**TASK BRIEF:** Take the line that has "Open the Data / Drill ribbon tab" and all the lines that come after it in the records, and write them out again exactly. Add no other line.

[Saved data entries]
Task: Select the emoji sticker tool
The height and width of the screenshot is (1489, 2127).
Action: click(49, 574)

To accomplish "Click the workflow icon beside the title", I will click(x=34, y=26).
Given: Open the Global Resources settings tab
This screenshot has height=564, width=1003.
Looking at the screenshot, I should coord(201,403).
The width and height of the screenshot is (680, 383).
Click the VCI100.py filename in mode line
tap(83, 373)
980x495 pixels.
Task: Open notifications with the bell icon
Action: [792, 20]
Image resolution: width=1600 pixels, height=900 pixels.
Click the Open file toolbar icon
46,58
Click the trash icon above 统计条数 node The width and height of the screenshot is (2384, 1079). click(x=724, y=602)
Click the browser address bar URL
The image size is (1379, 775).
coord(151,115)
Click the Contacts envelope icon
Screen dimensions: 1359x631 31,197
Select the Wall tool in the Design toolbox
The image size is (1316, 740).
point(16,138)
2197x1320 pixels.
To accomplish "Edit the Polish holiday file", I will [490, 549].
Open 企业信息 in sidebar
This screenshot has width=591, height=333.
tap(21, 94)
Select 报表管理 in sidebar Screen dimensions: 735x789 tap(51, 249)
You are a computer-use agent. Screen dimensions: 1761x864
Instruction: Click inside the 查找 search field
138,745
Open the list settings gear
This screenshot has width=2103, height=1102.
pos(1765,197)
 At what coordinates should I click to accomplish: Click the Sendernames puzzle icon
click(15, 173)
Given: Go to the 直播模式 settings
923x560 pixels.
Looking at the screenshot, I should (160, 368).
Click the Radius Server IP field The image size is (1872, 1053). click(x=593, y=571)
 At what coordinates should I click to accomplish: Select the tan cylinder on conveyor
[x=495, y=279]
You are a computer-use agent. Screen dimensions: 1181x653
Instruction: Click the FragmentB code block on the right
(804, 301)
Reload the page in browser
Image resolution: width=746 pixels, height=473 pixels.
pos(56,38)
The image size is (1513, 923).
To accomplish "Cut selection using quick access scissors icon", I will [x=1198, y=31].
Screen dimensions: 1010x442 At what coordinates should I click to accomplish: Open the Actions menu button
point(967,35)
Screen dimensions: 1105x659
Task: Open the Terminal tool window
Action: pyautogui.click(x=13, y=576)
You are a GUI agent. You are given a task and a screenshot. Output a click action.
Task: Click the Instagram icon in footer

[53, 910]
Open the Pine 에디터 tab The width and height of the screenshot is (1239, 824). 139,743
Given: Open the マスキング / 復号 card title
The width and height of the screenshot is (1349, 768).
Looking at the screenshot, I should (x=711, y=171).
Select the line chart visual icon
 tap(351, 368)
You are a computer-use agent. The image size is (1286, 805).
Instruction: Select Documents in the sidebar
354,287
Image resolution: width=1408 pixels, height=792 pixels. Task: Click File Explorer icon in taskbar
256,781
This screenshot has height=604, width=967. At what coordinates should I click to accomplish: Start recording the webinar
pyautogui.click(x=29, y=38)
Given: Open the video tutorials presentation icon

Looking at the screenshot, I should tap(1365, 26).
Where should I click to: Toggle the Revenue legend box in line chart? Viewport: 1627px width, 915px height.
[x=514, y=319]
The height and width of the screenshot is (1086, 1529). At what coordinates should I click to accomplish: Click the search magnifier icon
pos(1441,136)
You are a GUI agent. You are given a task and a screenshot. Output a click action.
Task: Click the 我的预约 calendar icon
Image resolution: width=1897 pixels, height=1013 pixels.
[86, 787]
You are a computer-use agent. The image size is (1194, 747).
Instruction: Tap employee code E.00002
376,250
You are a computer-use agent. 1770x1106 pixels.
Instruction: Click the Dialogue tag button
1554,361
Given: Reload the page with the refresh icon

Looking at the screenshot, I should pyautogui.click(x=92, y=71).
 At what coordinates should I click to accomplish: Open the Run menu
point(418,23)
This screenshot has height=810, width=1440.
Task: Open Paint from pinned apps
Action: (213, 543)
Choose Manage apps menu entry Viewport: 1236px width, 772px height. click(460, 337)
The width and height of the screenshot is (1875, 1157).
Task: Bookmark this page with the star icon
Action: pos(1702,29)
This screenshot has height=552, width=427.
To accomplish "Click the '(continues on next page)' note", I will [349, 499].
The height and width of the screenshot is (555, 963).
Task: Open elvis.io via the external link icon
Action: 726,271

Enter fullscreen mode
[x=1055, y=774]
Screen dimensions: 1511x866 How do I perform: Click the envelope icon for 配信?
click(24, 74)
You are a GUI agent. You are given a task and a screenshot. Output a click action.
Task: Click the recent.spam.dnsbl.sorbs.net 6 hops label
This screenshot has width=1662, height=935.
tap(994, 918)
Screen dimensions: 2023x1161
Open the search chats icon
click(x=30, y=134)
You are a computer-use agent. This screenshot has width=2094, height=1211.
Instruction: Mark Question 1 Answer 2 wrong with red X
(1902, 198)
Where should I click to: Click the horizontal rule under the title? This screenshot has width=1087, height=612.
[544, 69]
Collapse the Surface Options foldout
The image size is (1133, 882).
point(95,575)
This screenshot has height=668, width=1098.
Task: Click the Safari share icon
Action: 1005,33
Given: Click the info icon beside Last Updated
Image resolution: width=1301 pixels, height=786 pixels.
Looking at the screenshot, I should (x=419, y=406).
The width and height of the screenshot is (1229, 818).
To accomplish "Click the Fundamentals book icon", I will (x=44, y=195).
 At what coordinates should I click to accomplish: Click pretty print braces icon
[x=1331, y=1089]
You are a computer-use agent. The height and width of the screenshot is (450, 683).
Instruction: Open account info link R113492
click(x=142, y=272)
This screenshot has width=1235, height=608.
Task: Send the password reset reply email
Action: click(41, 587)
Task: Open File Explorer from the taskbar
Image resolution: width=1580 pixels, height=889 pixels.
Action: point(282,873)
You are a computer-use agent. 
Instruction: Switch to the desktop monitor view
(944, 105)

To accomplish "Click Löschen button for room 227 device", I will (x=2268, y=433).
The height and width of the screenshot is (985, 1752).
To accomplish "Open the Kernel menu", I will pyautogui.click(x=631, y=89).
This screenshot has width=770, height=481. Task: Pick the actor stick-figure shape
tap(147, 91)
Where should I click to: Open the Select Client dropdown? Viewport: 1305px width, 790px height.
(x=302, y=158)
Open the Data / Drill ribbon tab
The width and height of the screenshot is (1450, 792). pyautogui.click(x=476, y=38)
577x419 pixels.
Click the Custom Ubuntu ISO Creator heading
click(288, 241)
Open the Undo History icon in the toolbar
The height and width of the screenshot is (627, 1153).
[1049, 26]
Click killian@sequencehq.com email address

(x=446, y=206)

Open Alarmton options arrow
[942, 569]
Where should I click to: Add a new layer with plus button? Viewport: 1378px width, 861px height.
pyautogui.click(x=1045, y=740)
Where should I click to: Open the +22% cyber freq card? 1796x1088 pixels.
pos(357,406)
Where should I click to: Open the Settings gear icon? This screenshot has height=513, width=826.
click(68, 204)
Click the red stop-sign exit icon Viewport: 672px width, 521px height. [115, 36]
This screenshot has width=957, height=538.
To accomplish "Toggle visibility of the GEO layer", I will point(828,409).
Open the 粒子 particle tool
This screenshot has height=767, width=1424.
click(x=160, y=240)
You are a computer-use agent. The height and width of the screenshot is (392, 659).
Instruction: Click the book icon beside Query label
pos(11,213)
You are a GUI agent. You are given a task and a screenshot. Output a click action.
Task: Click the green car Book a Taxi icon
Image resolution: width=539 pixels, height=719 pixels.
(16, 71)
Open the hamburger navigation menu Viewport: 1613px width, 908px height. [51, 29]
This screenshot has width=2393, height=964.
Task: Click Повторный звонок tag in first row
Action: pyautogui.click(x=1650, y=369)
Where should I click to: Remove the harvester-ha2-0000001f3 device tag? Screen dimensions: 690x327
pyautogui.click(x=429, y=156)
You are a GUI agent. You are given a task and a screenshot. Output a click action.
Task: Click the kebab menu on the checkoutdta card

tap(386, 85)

**ANSWER SPACE:**
Open the Data / Drill ribbon tab
The width and height of the screenshot is (1450, 792). pyautogui.click(x=476, y=38)
577x419 pixels.
Click the Custom Ubuntu ISO Creator heading
click(288, 241)
Open the Undo History icon in the toolbar
The height and width of the screenshot is (627, 1153).
[1049, 26]
Click killian@sequencehq.com email address

(x=446, y=206)

Open Alarmton options arrow
[942, 569]
Where should I click to: Add a new layer with plus button? Viewport: 1378px width, 861px height.
pyautogui.click(x=1045, y=740)
Where should I click to: Open the +22% cyber freq card? 1796x1088 pixels.
pos(357,406)
Where should I click to: Open the Settings gear icon? This screenshot has height=513, width=826.
click(68, 204)
Click the red stop-sign exit icon Viewport: 672px width, 521px height. [115, 36]
This screenshot has width=957, height=538.
To accomplish "Toggle visibility of the GEO layer", I will point(828,409).
Open the 粒子 particle tool
This screenshot has height=767, width=1424.
click(x=160, y=240)
You are a computer-use agent. The height and width of the screenshot is (392, 659).
Instruction: Click the book icon beside Query label
pos(11,213)
You are a GUI agent. You are given a task and a screenshot. Output a click action.
Task: Click the green car Book a Taxi icon
Image resolution: width=539 pixels, height=719 pixels.
(16, 71)
Open the hamburger navigation menu Viewport: 1613px width, 908px height. [51, 29]
This screenshot has width=2393, height=964.
Task: Click Повторный звонок tag in first row
Action: pyautogui.click(x=1650, y=369)
Where should I click to: Remove the harvester-ha2-0000001f3 device tag? Screen dimensions: 690x327
pyautogui.click(x=429, y=156)
You are a GUI agent. You are given a task and a screenshot. Output a click action.
Task: Click the kebab menu on the checkoutdta card

tap(386, 85)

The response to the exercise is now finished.